Receiver operating characteristic curves comparing self-rated, spouse-rated, and combined spouse-rated and self-rated health as predictors of mortality. For this analysis, self-rated and spouse-rated health were recoded as 1 (excellent), 2 (very good), 3 (good), 4 (fair), or 5 (poor). χ21 = .36, P = .54 for self-rated health vs spouse-rated health. χ21 = 6.72, P = .009 for self-rated health vs combined spouse-rated and self-rated health. χ21 = 2.91, P = .08 for spouse-rated health vs combined spouse-rated and self-rated health.
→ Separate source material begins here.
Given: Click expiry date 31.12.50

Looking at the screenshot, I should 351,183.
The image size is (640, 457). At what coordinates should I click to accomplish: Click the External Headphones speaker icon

Ayalon L, Covinsky KE. Spouse-Rated vs Self-rated Health as Predictors of Mortality. Arch Intern Med. 2009;169(22):2156-2161. doi:10.1001/archinternmed.2009.386
The Health and Retirement Study is a national sample of Americans older than 50 years and their spouses. The present study evaluated cross-sectional and longitudinal data from January 2000 through December 2006. The objective of the study was to evaluate the roles of spouse-rated vs self-rated health as predictors of all-cause mortality among adults older than 50 years.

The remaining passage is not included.